The invention also provides a video-audio playing system. The video-audio playing system comprises a signal receiver, an acoustic collecting apparatus and a control system. The signal receiver receives a video-audio streaming signal, wherein the video-audio streaming signal includes at least a channel-program information. The acoustic collecting apparatus obtains a speech signal. The control system is coupled to the acoustic collecting apparatus and the signal receiver. The control system comprises a storage device and a processing unit. The storage device stores a computer readable and writable program. The processing unit executes a plurality of the instructions of the computer readable and writable program. The instructions comprise analyzing the speech signal to obtain an acoustic feature of the speech signal. According to the acoustic feature, a speech recognition is performed to determine one of the channel-program information corresponds to the acoustic feature. According to the determined channel-program information, the video-audio playing system executes an operation corresponding to the determined channel-program information.
According to one embodiment of the present invention, the operation includes the video-audio playing system is tuned from a first video-audio channel to which has been tuned to a second video-audio channel corresponding to the obtained channel-program information.
According to one embodiment of the present invention, the speech recognition further comprises a semantic analysis for obtaining an operating action corresponding to the speech signal so that the step that video-audio playing system executes the operation corresponding to the determined channel-program information further refers to the operating action.
According to one embodiment of the present invention, the operating action includes presetting a recording schedule, presetting a device turn-on schedule or pre-schedule a program delivering list.
According to one embodiment of the present invention, based on the determined channel-program information and the operating action, the operation executed by the video-audio playing system includes presetting a recording schedule for recording a first video-audio program corresponding to the determined channel-program information, presetting a device turn-on schedule for automatically turning on the video-audio playing system to deliver the first video-audio program corresponding to the determined channel-program information at a predetermined time or automatically delivering the first video-audio program at a broadcasting time of the first video-audio program corresponding to the channel-program information.
According to one embodiment of the present invention, the channel-program information includes a plurality of video-audio channel information and a plurality of video-audio program information corresponding to each of the video-audio channel information.
According to one embodiment of the present invention, the video-audio playing system further comprises a display, wherein the signal receiver and the control system are configured on the display.
According to one embodiment of the present invention, the video-audio playing system further comprises a display, wherein the control system is configured on a portable device and the signal receiver is configured on the display.
According to one embodiment of the present invention, the portable device receives at least a channel program list through a wireless transmission and the instruction of determining the channel-program information corresponding to the acoustic feature further refers to the channel program list and the channel-program information.
Altogether, the channel-program information is extracted from the video-audio streaming signal and the acoustic feature of the obtained speech signal is mapped to the channel-program information so that the channel, the program or the operating instruction corresponding to the speech signal can be accurately determined. In other words, the user can directly speak out the well-known program name or the channel information as the voice input so that the video-audio playing system determines the operation corresponding to the voice input (speech signal) according to the channel-program information extracted from the video-audio streaming signal and executes the operation. Hence, the voice control (speech control) video-audio playing system approaches the oral and intuitional control which greatly increase the operation convenience and decrease the operation difficulty.
It is to be understood that both the foregoing general description and the following detailed description are exemplary, and are intended to provide further explanation of the invention as claimed.

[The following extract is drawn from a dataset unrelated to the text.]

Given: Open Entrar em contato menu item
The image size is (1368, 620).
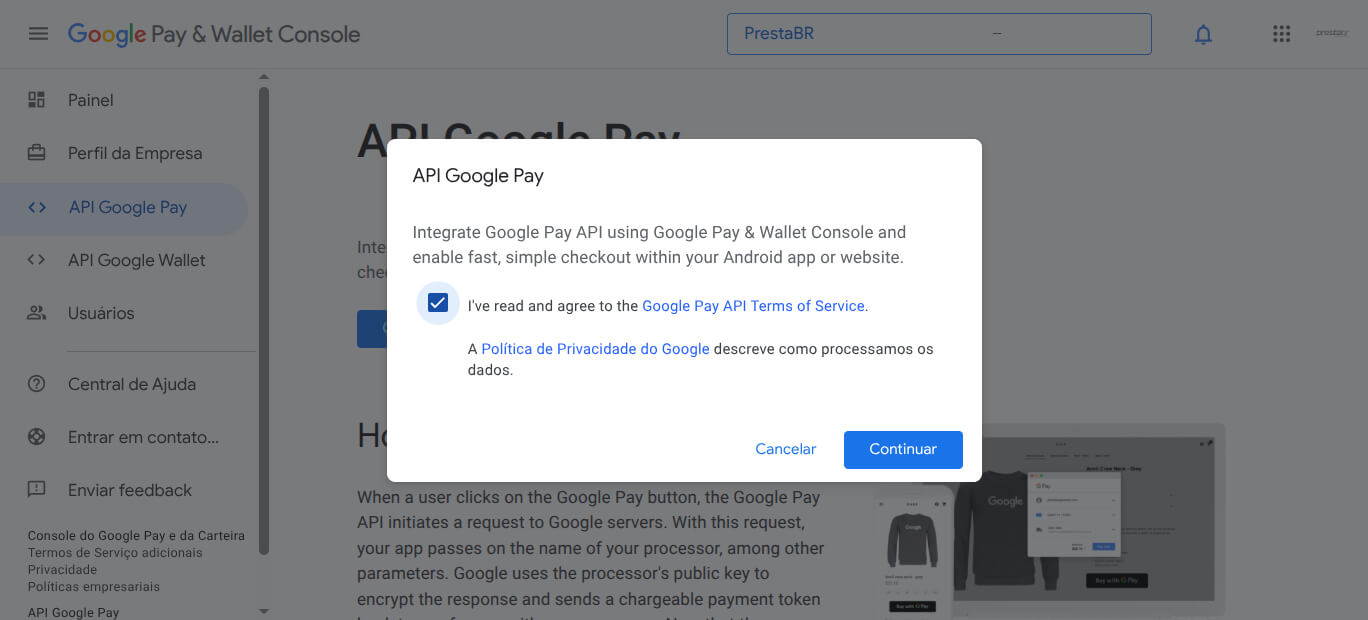Looking at the screenshot, I should click(142, 437).
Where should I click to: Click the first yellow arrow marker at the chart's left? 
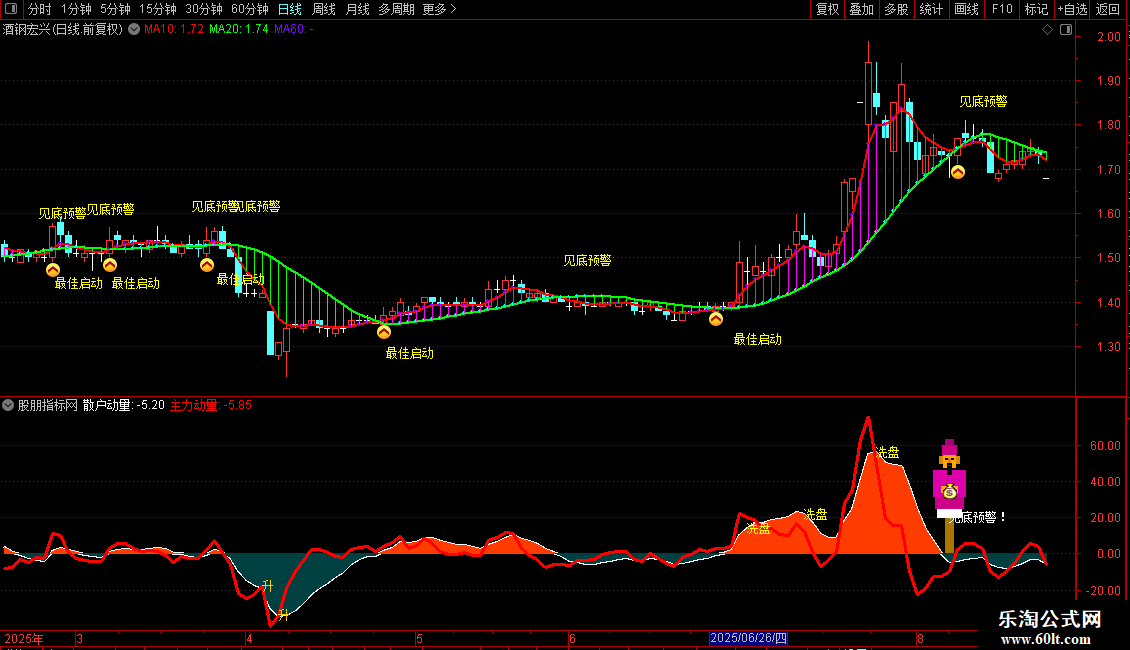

BRIEF DESCRIPTION OF THE DRAWINGS

The accompanying drawings are included to provide a further understanding of the invention, and are incorporated in and constitute a part of this specification. The drawings illustrate embodiments of the invention and, together with the description, serve to explain the principles of the invention.

FIG. 1 is a flow chart showing a control method according to one embodiment of the present invention.

FIG. 2 is a schematic diagram showing a channel-program information according to one embodiment of the present invention.

FIG. 3 is a schematic diagram illustrating a video-audio playing system according to one embodiment of the present invention.

FIG. 4 is a schematic diagram illustrating a video-audio playing system according to another embodiment of the present invention.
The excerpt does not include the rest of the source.